- Opening Delimiter -

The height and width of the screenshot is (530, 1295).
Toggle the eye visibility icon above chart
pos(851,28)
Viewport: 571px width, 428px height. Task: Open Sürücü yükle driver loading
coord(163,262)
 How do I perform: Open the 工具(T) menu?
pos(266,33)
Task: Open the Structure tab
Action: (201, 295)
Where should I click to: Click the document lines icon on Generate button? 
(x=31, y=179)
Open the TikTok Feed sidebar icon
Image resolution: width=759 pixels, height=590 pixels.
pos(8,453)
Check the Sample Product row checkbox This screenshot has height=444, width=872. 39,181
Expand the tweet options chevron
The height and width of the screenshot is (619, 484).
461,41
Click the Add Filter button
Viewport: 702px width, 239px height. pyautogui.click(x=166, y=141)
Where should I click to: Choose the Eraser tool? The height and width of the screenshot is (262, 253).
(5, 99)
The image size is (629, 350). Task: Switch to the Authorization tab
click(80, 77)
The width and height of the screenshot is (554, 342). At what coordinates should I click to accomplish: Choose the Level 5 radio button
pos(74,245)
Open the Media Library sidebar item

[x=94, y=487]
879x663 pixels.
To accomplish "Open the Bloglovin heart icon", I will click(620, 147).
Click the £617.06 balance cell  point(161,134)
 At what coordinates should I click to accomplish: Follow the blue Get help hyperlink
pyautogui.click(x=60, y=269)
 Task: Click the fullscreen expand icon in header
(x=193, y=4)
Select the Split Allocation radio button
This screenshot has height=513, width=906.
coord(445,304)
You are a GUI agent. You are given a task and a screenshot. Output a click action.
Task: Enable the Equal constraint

- Closing Delimiter -

(THE TASK): Copy exactly the lines running from the one that holds "The width and" to the last line of the listing above. Include both of those lines.

(TASK OUTPUT):
The width and height of the screenshot is (554, 342). At what coordinates should I click to accomplish: Choose the Level 5 radio button
pos(74,245)
Open the Media Library sidebar item

[x=94, y=487]
879x663 pixels.
To accomplish "Open the Bloglovin heart icon", I will click(620, 147).
Click the £617.06 balance cell  point(161,134)
 At what coordinates should I click to accomplish: Follow the blue Get help hyperlink
pyautogui.click(x=60, y=269)
 Task: Click the fullscreen expand icon in header
(x=193, y=4)
Select the Split Allocation radio button
This screenshot has height=513, width=906.
coord(445,304)
You are a GUI agent. You are given a task and a screenshot. Output a click action.
Task: Enable the Equal constraint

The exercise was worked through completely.